Rails CORS Middleware For Multiple Resources
A short post for today on a usage of CORS Middleware for Rails (well any Rack application) that wasn't obvious from the docs - how to specify multiple endpoints, or resources?
If you want Javascript from a web page that is hosted on a different domain than your Rails app (or any app actually) to make HTTP API calls to the Rails app, it will require adding CORS support (Cross-Origin Resource Sharing) on the app server. Otherwise the request will fail due to the Same-origin policy.
In my case, I have a Rails server that provides some back end services for this blog (which is statically hosted on Github Pages). So the blog and Rails server live on different domains. One of the services is privacy focused analytics. Visits to blog pages are recorded via a POST {{my-rails-server}}/visits with some information about the page being visited and user agent (but no cookie is used for further tracking, hence the privacy focus).
In order for the POST from the blog hosted on Github Pages to be allowed through to the Rails server, the Rails server needs to have CORS middleware configured as follows:
# Gemfile
gem 'rack-cors'# config/initializers/cors.rb
Rails.application.config.middleware.insert_before 0, Rack::Cors do
allow do
origins 'https://danielabaron.me'
resource '/visits', headers: :any, methods: %i[post]
end
endThis allows the POST HTTP method on the /visits resource, only from the origin https://danielabaron.me.
Multiple Resources
This has been working well, but recently I added a second service to the Rails server which also needed to be accessible to the blog with CORS. This is a search service, backed by Postgres full-text search. The API is available via a GET {{my-rails-server}}/search?q=whatever.
Looking at the Configuration Reference for the Rails/Rack CORS middleware gem, I couldn't determine how to add a second resource to the cors middleware configuration. It says:
A Resource path can be specified as exact string match (/path/to/file.txt) or with a * wildcard (/all/files/in/*)
I already had an exact string match /visits, and only wanted to allow exactly one more /search. A wildcard wouldn't work for this.
Solution
Turns out, this middleware supports multiple blocks.

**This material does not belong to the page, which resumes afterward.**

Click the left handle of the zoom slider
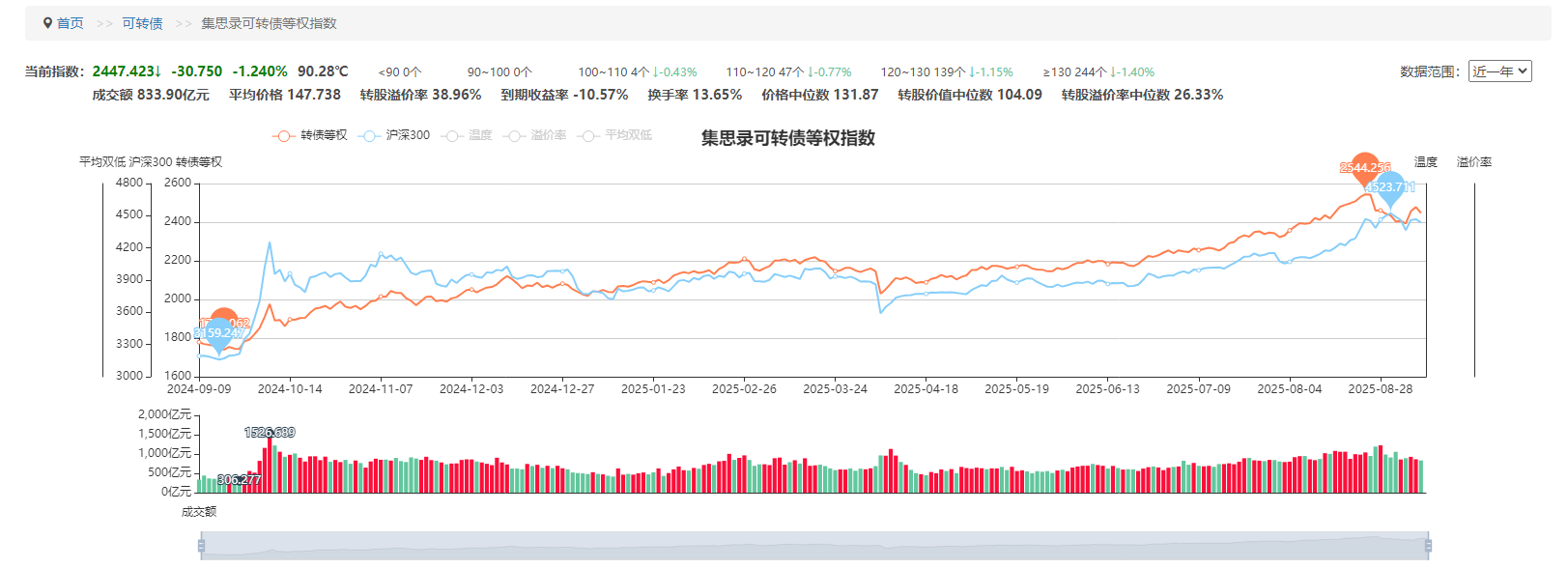Viewport: 1568px width, 568px height. pyautogui.click(x=201, y=547)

To allow CORS for two different, exactly specified resources, the following works:
# config/initializers/cors.rb
Rails.application.config.middleware.insert_before 0, Rack::Cors do
allow do
origins 'https://danielabaron.me'
resource '/visits', headers: :any, methods: %i[post]
end
allow do
origins 'https://danielabaron.me'
resource '/search', headers: :any, methods: %i[get]
end
endLocal Development
One final tweak to support local development. When developing on this blog (or whatever web app you're working on), it will be running on localhost, for example http://localhost:8000, and the Rails server also runs locally at http://localhost:3000. In this case, the Rails server should accept CORS requests from http://localhost:8000. To get this flexibility, use an environment variable ALLOWED_ORIGIN as follows:
# config/initializers/cors.rb
Rails.application.config.middleware.insert_before 0, Rack::Cors do
allow do
origins ENV['ALLOWED_ORIGIN'] || 'http://localhost:8000'
resource '/visits', headers: :any, methods: %i[post]
end
allow do
origins ENV['ALLOWED_ORIGIN'] || 'http://localhost:8000'
resource '/search', headers: :any, methods: %i[get]
end
end
Rails.logger.info("Cors Configured to allow origin: #{ENV['ALLOWED_ORIGIN'] || 'http://localhost:8000'}")When the Rails server runs locally, don't specify any environment variable and it defaults to allowing localhost requests. For production (or any other environment), run the server with the ALLOWED_ORIGIN environment variable set to the origin that requires access.